FOCS Conference 2025 Conference Paper
Distance Approximating Minors for Planar and Minor-Free Graphs
- Hsien-Chih Chang
- Jonathan Conroy
Given an edge-weighted graph G and a subset of vertices T called terminals, an $\alpha$-distance-approximating minor ($\alpha$-DAM) of G is a graph minor H of G that contains all terminals, such that the distance between every pair of terminals is preserved up to a factor of $\alpha$. Distance-approximating minor would be an effective distance-sketching structure on minor-closed family of graphs; in the constant-stretch regime it generalizes the well-known Steiner Point Removal problem by allowing the existence of (a small number of) non-terminal vertices.
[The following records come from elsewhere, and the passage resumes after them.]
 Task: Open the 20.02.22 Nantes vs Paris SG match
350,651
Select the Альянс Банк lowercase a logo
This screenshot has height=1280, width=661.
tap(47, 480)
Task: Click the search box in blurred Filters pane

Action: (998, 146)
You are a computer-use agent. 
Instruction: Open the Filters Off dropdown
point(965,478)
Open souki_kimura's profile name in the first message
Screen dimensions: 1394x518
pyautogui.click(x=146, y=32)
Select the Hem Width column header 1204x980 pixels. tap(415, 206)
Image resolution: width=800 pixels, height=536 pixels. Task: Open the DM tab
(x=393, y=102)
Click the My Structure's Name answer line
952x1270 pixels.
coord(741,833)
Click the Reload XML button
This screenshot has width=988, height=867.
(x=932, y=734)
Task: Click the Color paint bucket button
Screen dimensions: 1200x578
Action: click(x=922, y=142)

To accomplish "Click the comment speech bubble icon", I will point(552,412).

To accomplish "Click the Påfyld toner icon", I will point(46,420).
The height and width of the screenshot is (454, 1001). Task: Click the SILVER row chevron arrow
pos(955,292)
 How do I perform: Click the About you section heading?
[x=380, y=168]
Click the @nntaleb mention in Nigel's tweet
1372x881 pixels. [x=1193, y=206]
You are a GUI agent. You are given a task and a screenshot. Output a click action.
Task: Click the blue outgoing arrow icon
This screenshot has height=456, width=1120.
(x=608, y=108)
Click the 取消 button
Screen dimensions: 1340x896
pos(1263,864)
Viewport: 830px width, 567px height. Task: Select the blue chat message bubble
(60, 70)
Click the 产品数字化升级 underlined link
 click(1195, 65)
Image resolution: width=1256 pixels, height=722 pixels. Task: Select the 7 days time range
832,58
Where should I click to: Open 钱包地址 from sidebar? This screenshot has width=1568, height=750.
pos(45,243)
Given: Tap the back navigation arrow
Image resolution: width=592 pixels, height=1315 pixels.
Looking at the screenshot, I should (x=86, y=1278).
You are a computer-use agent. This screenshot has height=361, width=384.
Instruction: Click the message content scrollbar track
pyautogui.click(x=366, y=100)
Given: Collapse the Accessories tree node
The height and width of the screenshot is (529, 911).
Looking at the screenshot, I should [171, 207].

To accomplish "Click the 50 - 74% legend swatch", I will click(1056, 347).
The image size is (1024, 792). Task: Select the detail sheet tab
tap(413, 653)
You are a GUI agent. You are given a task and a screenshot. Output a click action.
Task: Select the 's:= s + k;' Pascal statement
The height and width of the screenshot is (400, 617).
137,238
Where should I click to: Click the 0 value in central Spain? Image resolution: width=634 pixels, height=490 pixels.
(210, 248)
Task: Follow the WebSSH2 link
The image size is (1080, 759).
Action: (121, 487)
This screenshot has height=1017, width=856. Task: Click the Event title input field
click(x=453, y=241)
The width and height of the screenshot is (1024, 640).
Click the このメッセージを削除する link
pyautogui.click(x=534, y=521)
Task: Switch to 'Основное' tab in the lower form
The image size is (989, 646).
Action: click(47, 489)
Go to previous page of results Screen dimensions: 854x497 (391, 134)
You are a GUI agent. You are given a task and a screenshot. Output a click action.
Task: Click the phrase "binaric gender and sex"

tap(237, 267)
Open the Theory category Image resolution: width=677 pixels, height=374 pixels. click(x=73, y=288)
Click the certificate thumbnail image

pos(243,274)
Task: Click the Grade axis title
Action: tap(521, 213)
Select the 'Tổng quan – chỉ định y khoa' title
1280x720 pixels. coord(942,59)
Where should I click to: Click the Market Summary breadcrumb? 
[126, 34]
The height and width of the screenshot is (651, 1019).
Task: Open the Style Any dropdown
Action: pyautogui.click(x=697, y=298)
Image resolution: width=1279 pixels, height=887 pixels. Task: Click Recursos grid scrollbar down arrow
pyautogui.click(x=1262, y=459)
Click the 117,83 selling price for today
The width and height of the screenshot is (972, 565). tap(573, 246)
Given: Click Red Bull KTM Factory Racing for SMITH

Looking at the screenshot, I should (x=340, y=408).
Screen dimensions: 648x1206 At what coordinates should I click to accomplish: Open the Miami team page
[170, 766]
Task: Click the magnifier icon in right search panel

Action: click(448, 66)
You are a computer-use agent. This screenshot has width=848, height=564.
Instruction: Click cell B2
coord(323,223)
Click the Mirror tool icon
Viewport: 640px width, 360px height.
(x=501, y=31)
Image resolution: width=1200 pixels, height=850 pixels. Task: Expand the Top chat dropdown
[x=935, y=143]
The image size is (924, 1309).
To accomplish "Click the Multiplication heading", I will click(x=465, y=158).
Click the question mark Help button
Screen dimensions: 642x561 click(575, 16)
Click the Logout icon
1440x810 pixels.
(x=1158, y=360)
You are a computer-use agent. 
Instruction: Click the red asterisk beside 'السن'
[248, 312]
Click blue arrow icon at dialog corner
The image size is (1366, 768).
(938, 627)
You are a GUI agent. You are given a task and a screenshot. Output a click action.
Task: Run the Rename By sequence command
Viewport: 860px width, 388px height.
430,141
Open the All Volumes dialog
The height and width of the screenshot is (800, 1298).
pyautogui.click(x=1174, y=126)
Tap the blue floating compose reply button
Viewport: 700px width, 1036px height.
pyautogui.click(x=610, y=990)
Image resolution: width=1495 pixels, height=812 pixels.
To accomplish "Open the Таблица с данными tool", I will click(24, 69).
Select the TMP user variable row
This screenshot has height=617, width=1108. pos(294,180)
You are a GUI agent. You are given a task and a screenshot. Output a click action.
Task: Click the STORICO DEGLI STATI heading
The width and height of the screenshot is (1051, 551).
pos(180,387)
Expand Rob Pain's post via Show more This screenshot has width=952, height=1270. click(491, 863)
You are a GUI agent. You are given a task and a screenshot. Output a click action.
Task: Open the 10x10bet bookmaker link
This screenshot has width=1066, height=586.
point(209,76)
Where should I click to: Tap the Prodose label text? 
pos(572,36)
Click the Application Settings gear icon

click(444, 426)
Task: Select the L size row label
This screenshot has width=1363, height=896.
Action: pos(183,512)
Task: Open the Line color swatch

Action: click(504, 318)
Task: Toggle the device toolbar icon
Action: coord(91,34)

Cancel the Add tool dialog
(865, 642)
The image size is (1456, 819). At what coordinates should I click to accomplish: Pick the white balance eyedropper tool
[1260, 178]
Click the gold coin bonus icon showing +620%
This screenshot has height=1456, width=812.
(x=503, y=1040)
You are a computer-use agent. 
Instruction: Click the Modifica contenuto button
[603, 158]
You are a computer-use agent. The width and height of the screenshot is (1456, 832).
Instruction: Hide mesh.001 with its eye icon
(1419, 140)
Unfortunately, in the ($1+\varepsilon$) regime the only known DAM construction for planar graphs relies on overlaying $\tilde{O}_{\varepsilon}(|T|)$ shortest paths in G, which naturally leads to a quadratic bound in the number of terminals [Cheung, Goranci, and Henzinger, ICALP 2016]. We break the quadratic barrier and build the first ($1+\varepsilon$)-distance-approximating minor for k-terminal planar graphs and minor-free graphs of near-linear size $\tilde{O}_{\varepsilon}(k)$. In addition to the near-optimality in size, the construction relies only on the existence of shortest-path separators [Abraham and Gavoille, PODC 2006] and $\varepsilon$-covers [Thorup, J. ACM 2004]. Consequently, this provides an alternative and simpler construction to the near-linear-size emulator for planar graphs [Chang, Krauthgamer, and Tan, STOC 2022], as well as the first near-linear-size emulator for minor-free graphs. Our DAM can be constructed in near-linear time.